- [Records to use]:
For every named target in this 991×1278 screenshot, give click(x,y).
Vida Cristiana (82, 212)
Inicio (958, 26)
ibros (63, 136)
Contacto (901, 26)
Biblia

- [Work to complete]: Extract the lines above and reproduce each one verbatim, in its original order.

- [Full answer]:
For every named target in this 991×1278 screenshot, give click(x,y).
Vida Cristiana (82, 212)
Inicio (958, 26)
ibros (63, 136)
Contacto (901, 26)
Biblia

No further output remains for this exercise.